• _Page excerpt_

■ ■ ■

However, when comparing CO1 and P2—which both excite approximately equal surface areas in V1—we observe no significant difference (p = 0.24, p = 0.52, and p = 0.65, respectively, for the naturalness, concealment and field-versus-ocean tasks). To support this finding, we calculated the Bayes factors to estimate the likelihood that performance in these conditions was indeed equal. The Bayes factors were 1.2 for naturalness, 3.5 for concealment, and 3.6 for field vs. ocean, meaning that the null hypothesis was 1.2, 3.5, and 3.6 times as likely. These values indicate no evidence for the naturalness condition, and moderate evidence for the other conditions, that participants' performance is independent of eccentricity when a comparable area of the cortical V1 surface is activated (Jeffreys, 1961). 
Psychophysical fits
Figure 4A illustrates the fits to the pooled accuracy data for the various eccentricity conditions, and therefore the effects of noise on scene-gist perception. Each plot shows data from the three discrimination tasks, respectively. The estimated fit parameters and the 95% confidence intervals are reported in Supplementary Table S2. Values of R2, resulting from the goodness-of-fit test, varied between 0.06 and 0.84. We note that condition C1 in the field-versus-ocean task has an R2 of 0.06, which is very low in comparison to the other conditions. Besides a fairly poor goodness of fit, we also find that the fit in Palamedes did not converge on a solution in this particular condition. Any estimated fit parameters are therefore unreliable and will not be included in the analysis.

■ ■ ■

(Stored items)
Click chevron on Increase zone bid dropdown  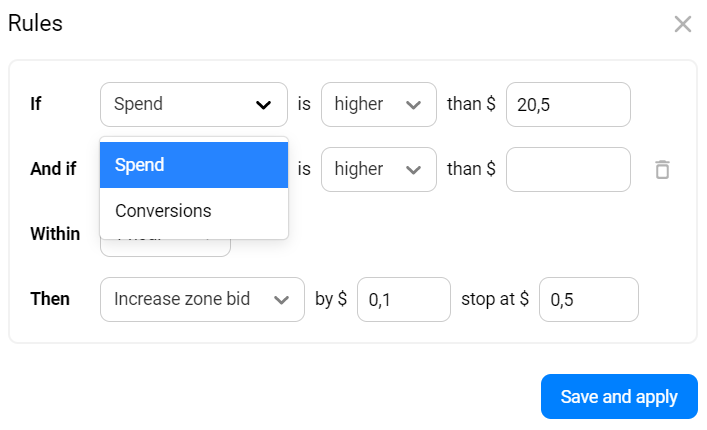coord(282,299)
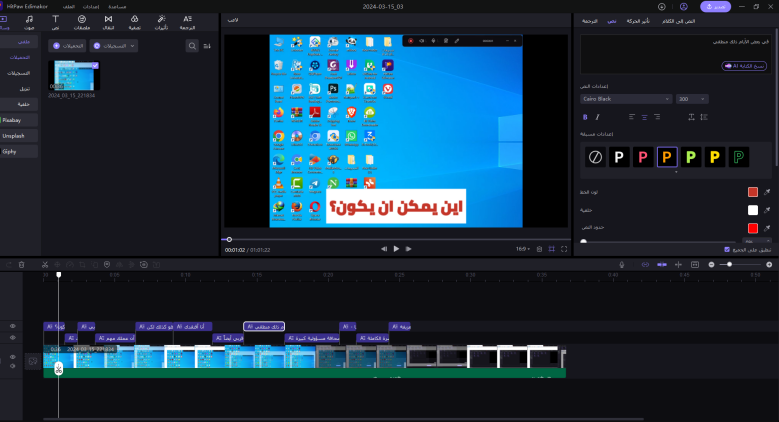
Task: Click the split scissors icon in timeline toolbar
Action: (44, 264)
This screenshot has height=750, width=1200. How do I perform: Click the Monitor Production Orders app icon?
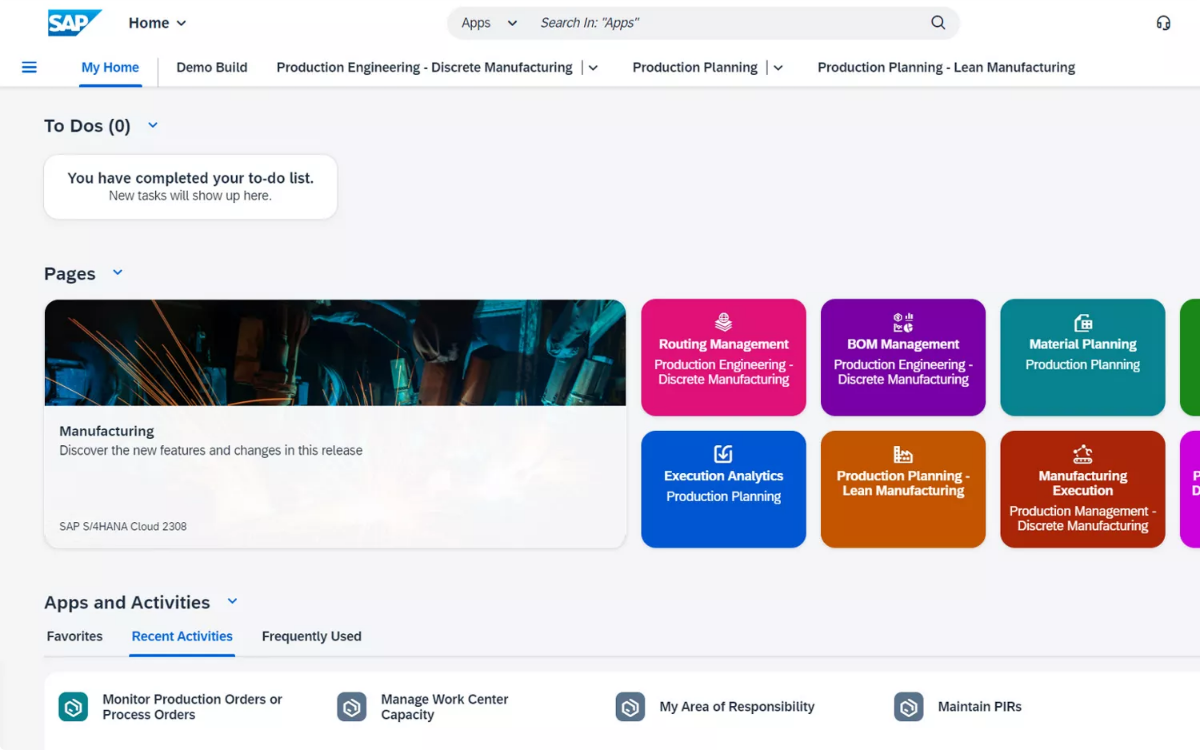(x=73, y=707)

■ ■ ■

• _Using the information_
1. Answer these about the scene-gist excerpt:
(a) What Bayes factor was found for the concealment task?
(b) Where are the estimated fit parameters and their 95% confidence intervals reported?
(c) Which condition had an R2 of 0.06?
2. Write the next part of the scene-gist excerpt, starting after its final sentence.

• _Answers by item number_
1.
(a) 3.5
(b) In Supplementary Table S2
(c) Condition C1 in the field-versus-ocean task

2.
Figure 4C shows a comparison between the estimated thresholds of these fitted functions. Simply eyeballing the 95% confidence intervals shows us that C1 has a higher threshold than CO1 and the peripheral conditions in the naturalness task, and additionally a higher threshold than C2 in the concealment task. We observe that C2 also has a significantly higher threshold than CO1 and the peripheral conditions. As Figure 4D shows, eccentricity does not consistently affect the slopes. In the naturalness task, we see flatter slopes for CO1 and C1 than for the two peripheral conditions. In the concealment task, we see a flatter slope for C1 and C2 compared to the two peripheral conditions. 
Cortical V1 surface
The eccentricity dependence of performance appears to be explained by the extent to which networks are activated. We analyzed this hypothesis directly with a linear regression of the maximum performance and the threshold and the slope to the amount of activated cortical V1 surface in square millimeters (see Figure 5). We find an increase in maximum performance with amount of activated cortical V1 surface: slope = 0.0003, F(1, 220) = 8.13, p < 0.001 (Figure 5A). The threshold decreased with the activated cortical V1 surface: slope = −0.02, F(1, 220) = −3.06, p = 0.0024 (Figure 5B); and we find no linear dependence between the slope and the activated cortical V1 surface: slope = −0.0012, F(1, 220) = −1.56, p = 0.12 (Figure 5C). 
Figure 5
 
Relationship between the amount of activated cortical V1 surface (in mm2) and the three different individual fitted parameters. Scatter plots show (A) an increase of the maximum performance, (B) a decrease for the estimated threshold, and (C) no correlation for the slope with activated cortical V1 surface.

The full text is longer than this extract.